E2E verified (1024x1024, 50 steps, guidance=4.0, seed=42):
  E2E execute:       7535.868 ms
  transformer (100): 5866.055 ms (avg 58.661 ms/step)
  vae.decode:          70.709 ms
  text_encoder (2):    12.520 ms (avg 6.260 ms)
END_PUBLIC

…r z_image

Removes the per-step eager `F.mul(noise_pred, -1.0)` from the denoising hot
loop and folds the sign flip into the compiled `scheduler_step` graph
(`latents + dt * noise_pred` → `latents - dt * noise_pred`).

This eliminates 50 Python↔GPU synchronisation round-trips per generation,
reducing E2E latency by ~424 ms (5913 → 5489 ms) on 1024×1024 / 50 steps.

Batch positive and negative transformer calls into a single batch=2B call,
reducing transformer invocations from 100 to 50 per generation (50 steps).

- Add compiled `duplicate_batch` (broadcast-based, no copy) and
  `cfg_finalize_batched` (split + CFG formula in single compiled graph)
- Always apply `_align_prompt_seq_len` for both implicit and explicit
  negative prompts to enable batched CFG in all cases
- Pre-allocate batch=2B timestep tensors and guidance_scale scalar tensor
- Use float32 intermediate precision in CFG formula matching reference
  implementation to ensure numerical consistency

…g, eager reduction

- Fused decode: unpack + denorm + decode + uint8 in single compiled graph,
  replacing eager _postprocess_latents + _to_numpy
- Scheduler caching: pre-computed per-step scalar tensors for timesteps,
  eliminating eager tensor slicing (50 slices/gen)
- Patchify and pack: combine 4D→6D reshape + pack into single compiled op
- F.chunk modulation → direct slicing in transformer blocks
- Attention to_out: ModuleList → Linear, removing wrapper overhead
- Remove build_prepare_scheduler compiled function

- Compute RoPE frequencies once on concatenated [img_ids, txt_ids] and slice them for the image/text refiners instead of invoking the embedder twice.
- Produce interleaved [cos, sin] RoPE frequencies directly in RopeEmbedder and feed them to rope_ragged_with_position_ids(interleaved=True) in attention, removing per-block format conversion in the hot path.
- Cast RoPE frequencies to the model dtype in the transformer preamble so attention no longer performs repeated dtype conversions.
- Remove redundant RoPE rank checks in the compiled path; input_types already guarantee 2D position-id tensors.

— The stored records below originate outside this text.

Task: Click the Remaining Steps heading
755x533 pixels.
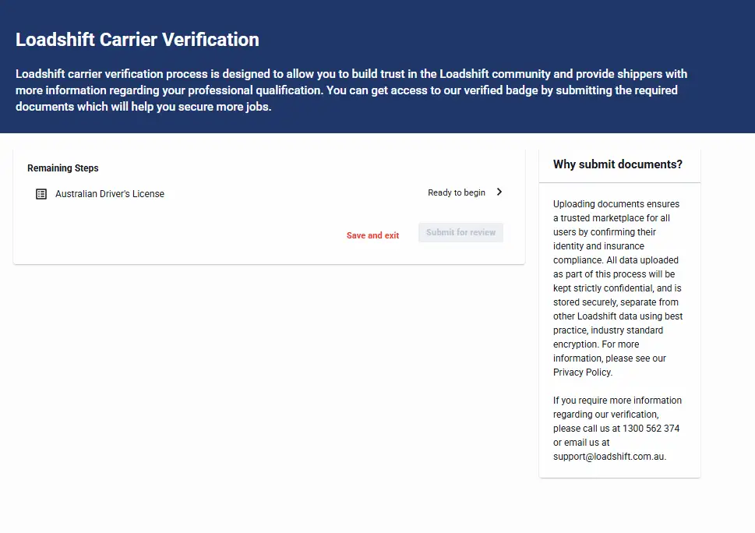Action: pyautogui.click(x=63, y=168)
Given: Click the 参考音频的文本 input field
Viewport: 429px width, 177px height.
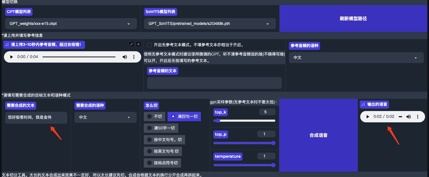Looking at the screenshot, I should tap(214, 83).
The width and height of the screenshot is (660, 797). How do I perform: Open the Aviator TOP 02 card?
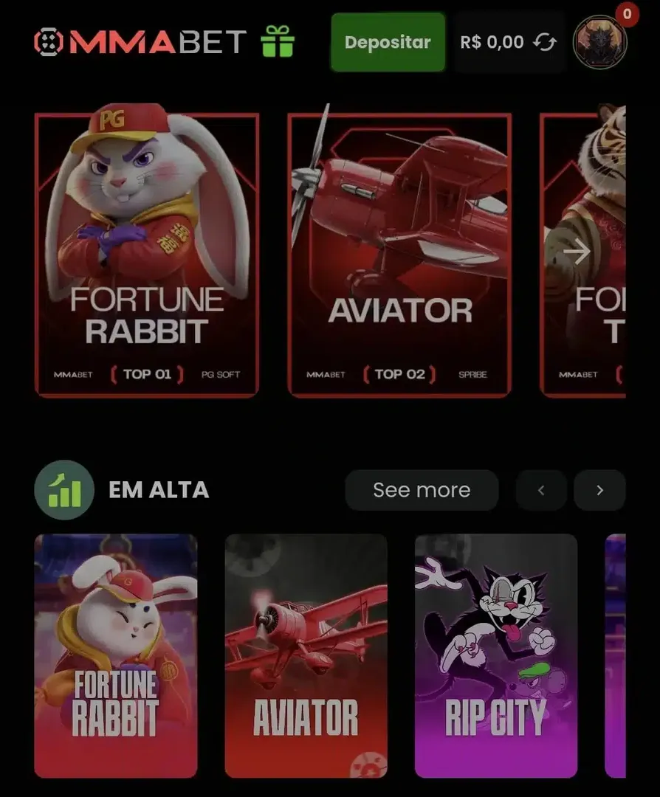pos(399,251)
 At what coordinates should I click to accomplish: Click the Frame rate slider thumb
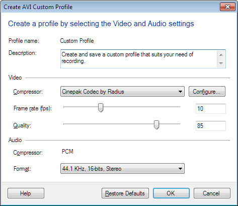tap(101, 108)
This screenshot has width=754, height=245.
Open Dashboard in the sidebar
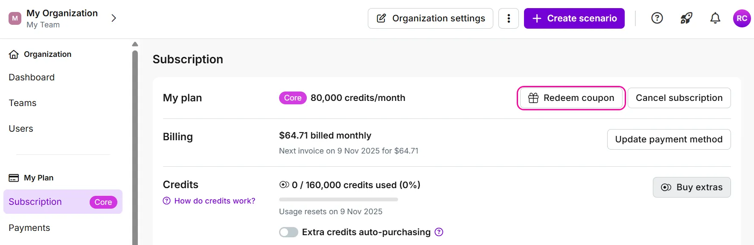click(x=32, y=77)
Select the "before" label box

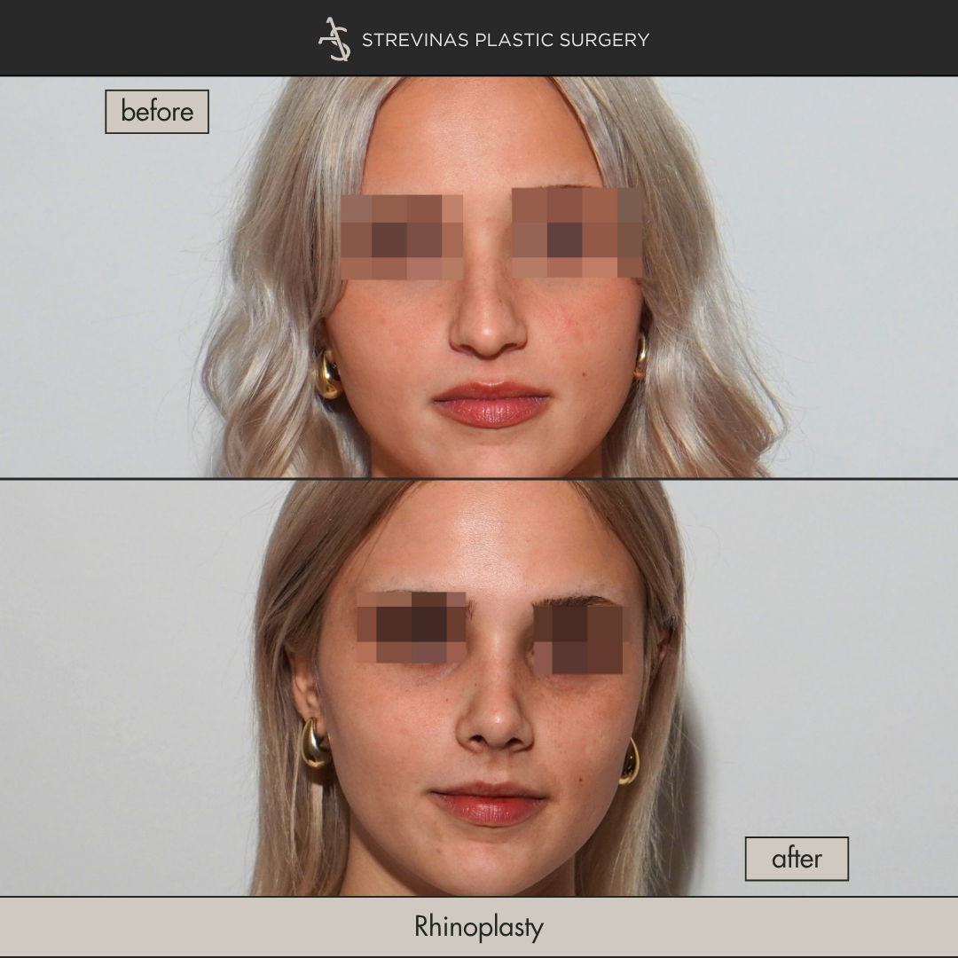(157, 112)
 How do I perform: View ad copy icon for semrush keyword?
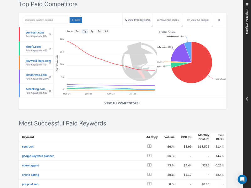(x=149, y=146)
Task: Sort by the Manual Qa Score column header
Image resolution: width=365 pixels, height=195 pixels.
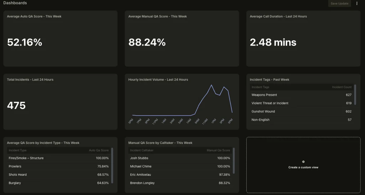Action: click(x=218, y=151)
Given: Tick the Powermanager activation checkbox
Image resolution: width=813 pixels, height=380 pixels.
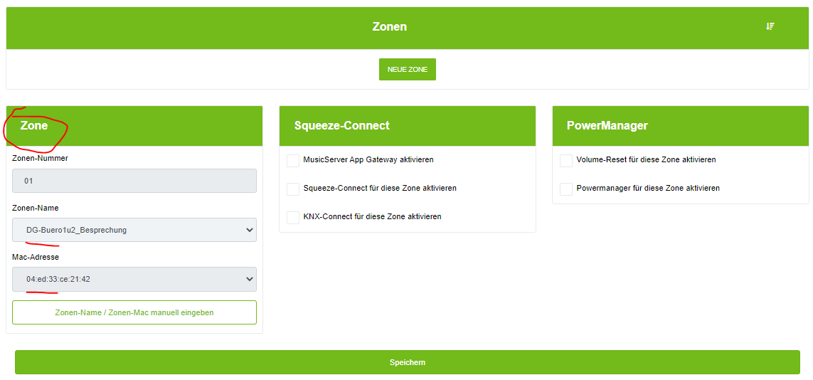Looking at the screenshot, I should point(566,189).
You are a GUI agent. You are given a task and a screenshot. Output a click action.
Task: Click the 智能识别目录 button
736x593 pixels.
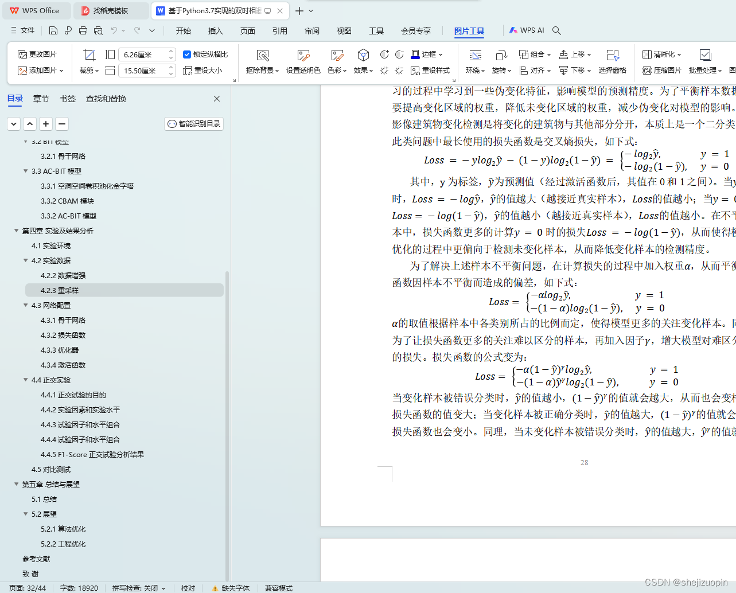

Profiling (1024x1024 / 50 steps):
- E2E execute: 5870.526 -> 5174.589 ms (-695.937 ms)
- component/transformer avg: 114.907 -> 100.880 ms/call (-14.027 ms/call)
- component/transformer total: 5745.339 -> 5043.993 ms (-701.346 ms)

byungchul-sqzb changed the title ~~Bc/z image refactor modulev3~~ [MAX] Refactor + Optimization for Z-Image, Z-Image Turbo Pipeline (modulev3)

Apr 1, 2026